We then repeat the same tests six weeks later and again at six months. We want to see if these biomarkers and clinical measures are stable or if they change over time, and if they help us identify subgroups within autism. We then compare those same measures in typically developing children. These measures will be used in future clinical trials. Importantly, we give families feedback on these assessments, and parents can use these reports to advocate for services.

The team is still analyzing data, but one pretty robust biomarker was in eye-tracking—specifically the time children spent looking at faces. We found that children with autism looked at faces less than typically developing children. This is consistent with what we’ve known from the literature and could be a useful biomarker to follow in treatments that target social attention.

In addition, EEG markers showed that the brain’s response to faces was slower in kids with autism, but we saw quite a bit of overlap with typically developing kids.

The idea is, maybe we could use that biomarker as a way to stratify patients. For example, children who are really slow to process faces might be more likely to respond to a certain treatment, and then we could track face processing as a response to that treatment.

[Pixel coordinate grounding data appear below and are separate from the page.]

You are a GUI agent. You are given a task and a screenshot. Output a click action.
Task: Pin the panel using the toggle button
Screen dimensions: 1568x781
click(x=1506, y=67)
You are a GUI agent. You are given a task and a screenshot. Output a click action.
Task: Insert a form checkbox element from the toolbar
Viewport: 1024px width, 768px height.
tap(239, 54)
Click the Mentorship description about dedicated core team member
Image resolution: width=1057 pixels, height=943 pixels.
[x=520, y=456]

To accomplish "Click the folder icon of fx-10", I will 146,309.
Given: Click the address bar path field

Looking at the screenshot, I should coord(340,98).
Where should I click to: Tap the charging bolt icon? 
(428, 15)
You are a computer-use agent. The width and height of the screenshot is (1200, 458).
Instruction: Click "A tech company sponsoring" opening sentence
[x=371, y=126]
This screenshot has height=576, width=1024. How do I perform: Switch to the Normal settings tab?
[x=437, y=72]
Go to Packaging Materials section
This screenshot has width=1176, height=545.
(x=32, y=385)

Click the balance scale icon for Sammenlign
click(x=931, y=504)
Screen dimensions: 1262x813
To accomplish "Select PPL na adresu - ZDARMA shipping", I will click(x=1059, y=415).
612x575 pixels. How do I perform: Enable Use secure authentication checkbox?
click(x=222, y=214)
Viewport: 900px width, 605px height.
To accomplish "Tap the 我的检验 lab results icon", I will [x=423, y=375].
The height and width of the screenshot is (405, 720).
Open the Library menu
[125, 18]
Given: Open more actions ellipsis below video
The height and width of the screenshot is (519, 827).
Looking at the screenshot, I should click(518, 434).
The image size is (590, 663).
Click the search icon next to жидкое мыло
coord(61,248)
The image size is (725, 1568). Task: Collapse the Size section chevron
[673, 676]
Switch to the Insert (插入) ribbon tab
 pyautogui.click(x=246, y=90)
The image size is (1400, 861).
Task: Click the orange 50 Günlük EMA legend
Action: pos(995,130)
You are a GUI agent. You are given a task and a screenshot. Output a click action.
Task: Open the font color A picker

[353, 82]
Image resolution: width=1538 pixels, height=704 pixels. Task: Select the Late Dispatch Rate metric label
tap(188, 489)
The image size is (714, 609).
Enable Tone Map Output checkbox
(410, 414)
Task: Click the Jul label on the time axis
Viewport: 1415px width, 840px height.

Children who are taking psychotropic medications—for sleep issues, anxiety, behavior issues—are often excluded from autism clinical trials. In this study, we did not exclude children based on medication use, and we found that more than 40% of kids in the ABC-CT study are taking these medicines. Children taking certain medications seemed to have greater overall impairment.

We now can learn about these children and advocate to include them in trials. We need trials to represent those patients we actually take care of in the clinic.

It’s critical. The demographics of most research studies in autism are overwhelmingly highly resourced white families. At Children’s Hospital Los Angeles, we see an extremely diverse population, including many Hispanic patients and low-income families. Those children have not been in autism studies, for a variety of reasons, such as time, child care, and just the effort needed to engage in these studies. We have to do a better job to make research more accessible to our patients!

There are many potential benefits for families to be in this study. They’re receiving feedback and in-depth evaluations that can help their child, sometimes in cases where they are waiting for months to receive a clinical evaluation. Our goal now is to improve the way we communicate research and make it much easier for all families to participate in autism studies. I want our research to be inclusive and to reflect the amazing patient population that we care for at CHLA. This is my mission!

We are actively enrolling a new cohort of kids to replicate our prior findings, because these biomarkers need to be reproducible. We’ll also be doing a feasibility study for a similar project in children 3 to 6 years old.

I want to make it clear: There will not be one biomarker of autism. But through this work—and through a parallel study going on in Europe—we can optimize our chances for future success in clinical trials. We can learn whether a particular treatment can work, and in which patients. And that will pave the way for new and effective therapies for these children.